This arrived before Christmas, a little gift to myself. I was ordering some notecards on the Metropolitan Museum of Art website, and popped into the sale page out of curiosity. It is divided up into departments: jewelry, shawls, art books... I certainly don't need more books, but I thought I'd look anyway - they often have exceptional discounts on coffee table books. Once you click on books, you get another page of subdivisions, and there, advertising one of them was this book. I couldn't believe it. I first became acquainted with Signac through an article in the Smithsonian Magazine. This is the painting that captured my imagination and wouldn't let go.

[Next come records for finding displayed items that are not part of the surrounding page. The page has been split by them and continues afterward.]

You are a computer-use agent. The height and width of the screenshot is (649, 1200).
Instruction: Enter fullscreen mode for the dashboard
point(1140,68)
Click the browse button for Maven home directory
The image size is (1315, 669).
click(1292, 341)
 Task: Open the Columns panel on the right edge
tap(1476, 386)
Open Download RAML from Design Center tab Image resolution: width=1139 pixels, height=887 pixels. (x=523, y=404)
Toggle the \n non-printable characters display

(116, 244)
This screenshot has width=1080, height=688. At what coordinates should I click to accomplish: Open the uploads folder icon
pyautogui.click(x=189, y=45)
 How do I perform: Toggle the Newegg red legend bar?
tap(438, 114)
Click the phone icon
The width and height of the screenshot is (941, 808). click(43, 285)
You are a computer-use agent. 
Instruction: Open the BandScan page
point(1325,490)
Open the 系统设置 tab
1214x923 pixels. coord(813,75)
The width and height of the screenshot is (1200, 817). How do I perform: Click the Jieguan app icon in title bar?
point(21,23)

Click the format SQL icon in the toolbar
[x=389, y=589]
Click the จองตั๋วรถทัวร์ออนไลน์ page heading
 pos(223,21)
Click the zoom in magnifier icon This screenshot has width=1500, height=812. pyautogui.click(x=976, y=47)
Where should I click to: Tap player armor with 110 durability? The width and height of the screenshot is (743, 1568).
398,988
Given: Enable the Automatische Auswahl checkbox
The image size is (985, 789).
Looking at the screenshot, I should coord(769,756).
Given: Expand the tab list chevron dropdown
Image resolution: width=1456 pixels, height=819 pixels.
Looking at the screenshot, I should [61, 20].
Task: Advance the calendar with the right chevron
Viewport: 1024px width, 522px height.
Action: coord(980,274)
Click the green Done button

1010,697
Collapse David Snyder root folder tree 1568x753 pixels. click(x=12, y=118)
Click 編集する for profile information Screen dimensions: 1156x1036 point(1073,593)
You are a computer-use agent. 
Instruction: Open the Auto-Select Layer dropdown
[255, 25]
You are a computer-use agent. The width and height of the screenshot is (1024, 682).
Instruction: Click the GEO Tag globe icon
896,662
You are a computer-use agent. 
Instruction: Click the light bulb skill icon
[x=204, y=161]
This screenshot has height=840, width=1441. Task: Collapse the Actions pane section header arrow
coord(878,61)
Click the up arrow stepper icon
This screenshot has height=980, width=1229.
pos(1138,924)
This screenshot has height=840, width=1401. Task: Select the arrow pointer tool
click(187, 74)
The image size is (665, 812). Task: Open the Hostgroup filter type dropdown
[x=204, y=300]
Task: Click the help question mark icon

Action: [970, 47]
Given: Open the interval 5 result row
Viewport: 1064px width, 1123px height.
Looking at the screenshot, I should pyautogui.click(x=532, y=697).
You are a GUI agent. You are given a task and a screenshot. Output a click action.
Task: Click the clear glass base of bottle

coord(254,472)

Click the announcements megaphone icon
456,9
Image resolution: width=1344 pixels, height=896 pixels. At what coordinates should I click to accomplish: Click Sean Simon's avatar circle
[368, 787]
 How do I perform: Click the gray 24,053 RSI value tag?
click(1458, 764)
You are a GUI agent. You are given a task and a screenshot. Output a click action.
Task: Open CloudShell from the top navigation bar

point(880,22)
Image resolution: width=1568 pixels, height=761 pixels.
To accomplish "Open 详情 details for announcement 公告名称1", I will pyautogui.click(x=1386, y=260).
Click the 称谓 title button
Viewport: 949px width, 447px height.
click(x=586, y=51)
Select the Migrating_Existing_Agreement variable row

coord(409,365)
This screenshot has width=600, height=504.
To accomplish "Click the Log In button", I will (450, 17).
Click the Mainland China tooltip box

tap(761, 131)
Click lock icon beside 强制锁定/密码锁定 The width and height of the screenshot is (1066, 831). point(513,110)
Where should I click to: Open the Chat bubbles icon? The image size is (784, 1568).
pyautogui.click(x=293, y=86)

As you no doubt have guessed, it was that background, so reminiscent of fabric, that intrigued me as well as the curving lines. I took it as a personal challenge to test my technical prowess: could I draft and piece a similar background to make a small wall quilt. I used the Hoffman Challenge fabric for that year and submitted it for consideration - but it wasn't chosen. Ah, well, I was happy I made it anyway.
I was in one of my stubborn moods when I made it. Every curve you see, with the exception of the circles, are pieced, not appliqued. One section in particular was nearly impossible to do that way, and to the casual observer, it actually looks to be appliqued. I learned a lesson there about how far to take curved piecing.
I quilted the heck out of it, trying different designs I'd seen used elsewhere, then added lots of beads. The hand didn't get added until after the piece was rejected by the Hoffman Challenge jury. A friend kept insisting I must put that hand in there. Having no faith in my abilities to draw it freehand, I scanned my own arm and hand, then traced the outline from that. At one point I'd considered dangling some of the challenge fabric from that hand, but in the course of making this, it started reminding me of planets swirling in space. I named it "Night & Noon on the Planet Hoffman" and thought of the hand as a great creator bringing a special universe into being. So sprays of beads rising up out of the hand seemed more appropriate.
Since making that quilt, I've periodically searched for more paintings by Signac, without a lot of success. I'm not sure why I am so drawn to his work (what little I've seen), but it speaks to me more than the other impressionists do. When I saw a whole book on him available at less than half price, well, I was willing to take a chance. If nothing else, I knew it had THE picture in it plus a few working sketches to show how the idea developed.